In many ways, volunteers are in a better position to define their experience with their organization than if they were an employee. In many cases, the employer-employee relationship is coercive, with the money exchanged held over the employee’s head. The special status of the volunteer, sacrificing their time for no reimbursement, can open opportunities that are generally only available to paid staff.

I’ll make the case for learning prepper skills through volunteer work

I first volunteered in high school, through my school’s Key Club. I represented our school in a wheelchair-a-thon for a local charity; people pledged an amount for each lap I could complete around the ¼ mile school track. I surprised myself and others when I was able to push my wheelchair a full 5 miles that day…and I gained the perspective of the limitations of being confined to a wheelchair.

Over the years, other volunteer stints included:

  • Time as a police Explorer Scout, where I learned law enforcement culture, leading to a future job as a city cop
  • Volunteer firefighter, where I learned fire suppression and rescue skills, and gained lifelong friends
  • Disaster Medical Assistance Team member, leading to disaster deployments across the country and a chance to develop leadership skills
  • Currently a member of Team Rubicon where I just spent a weekend learning chainsaw skills and hanging out with patriots.

My investment in these opportunities was the effort spent looking for a good volunteer opportunity, my time, and attention.

Step 1: Road map to success

A first step is making an honest assessment of what you need to learn, as a prepper. Let’s say your weakness is in communications. You never even had a CB radio. Most communities have an Amateur Radio group associated with a police or fire department to provide communications support in emergencies. These groups are known by different acronyms like RACES or ARES, but all provide valuable opportunities to learn about radio communications and an inside view of their hosting agency, in exchange for a few hours of your time here and there.

If you’re going to learn prepper skills through volunteer work, you must first identify what it is you need to learn.

Want to increase your cooking skills on a shoestring budget? Volunteer for a soup kitchen. Don’t know the difference between a ball peen hammer and a cat’s paw? Habitat for Humanity will get you squared away. Building a house piece by piece will give you an extraordinary range of skills. And no outfit will teach you flexibility and give you more front-line experience with victims better than the American Red Cross. Their Disaster Action Teams help people every day in communities across the country. In addition, most communities have a “Volunteer Center” that helps steer prospective volunteers to appropriate volunteer groups that need help.

Step 2: Focus and Commit

You won’t achieve your goals and meet your needs if you approach volunteering in a half-assed manner. Volunteer-based groups go through hundreds of prospects before finding a person that can follow directions, take whatever entry-level training they require, and show up to meetings and events as expected. Believe me, once you are assessed to be a reliable volunteer that can follow rules and directions, opportunities will open up. Every group has an “old guard” that carries the institutional knowledge of the group, and if approached respectfully they love to pass on their knowledge no matter what the subject.

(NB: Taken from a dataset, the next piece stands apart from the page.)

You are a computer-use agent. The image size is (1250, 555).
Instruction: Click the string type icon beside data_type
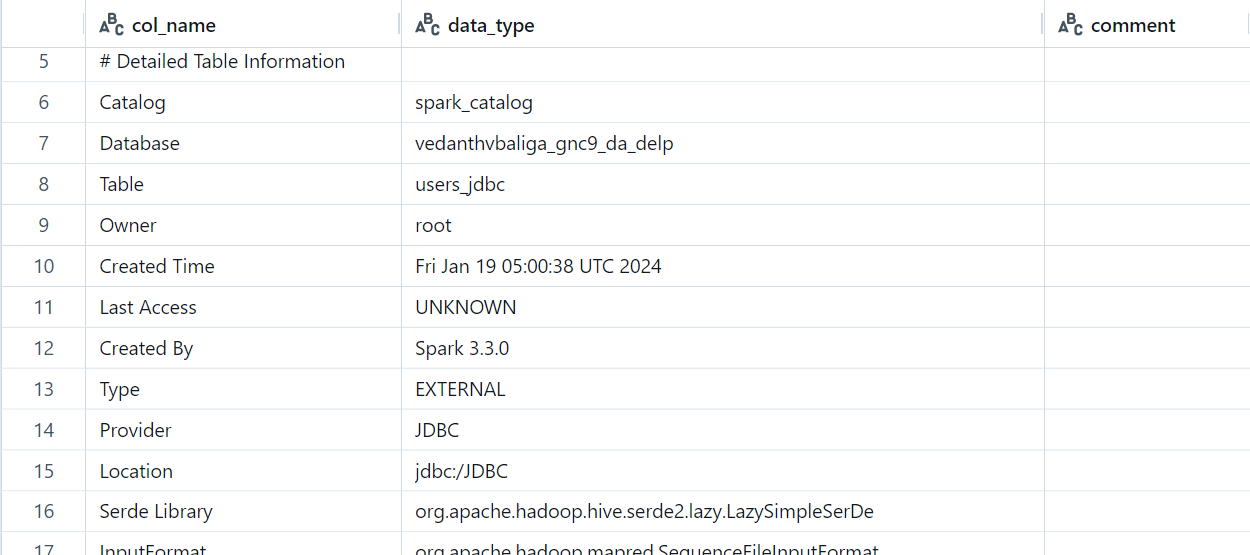[428, 25]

The training or opportunity that is your primary interest may not be immediately available. While you wait, make it a point to show up for as many events or work details as you can. Remember that volunteer organizations know that 80% of the needed work is done by 20% of their people. So be one of the 20% and they will invest in you.

Step 3: Assess your contribution vs. your gain

Volunteer as long as it meets your needs. There may come a time when you feel that it is no longer a good match for you…that’s OK! End your service to the group gracefully and move on, the need for good volunteers always exceeds the number available. On the other hand, if you have organizational or leadership skills, work your way up within a group; your opportunities to learn skills and access training will naturally increase.

Complete the Circle: Share your experience

This is both a suggestion and a challenge: as a volunteer, there area always new volunteers joining your group who need basic information and mentoring. If you are motivated to share information and skills with them, your skill level will increase as well. On the other hand, if that’s not your cup of tea you still need to pass the knowledge you gain as a volunteer to family and friends, increasing their knowledge, skills, and abilities. You invested the time and effort; make sure you can take advantage of what you learned in return.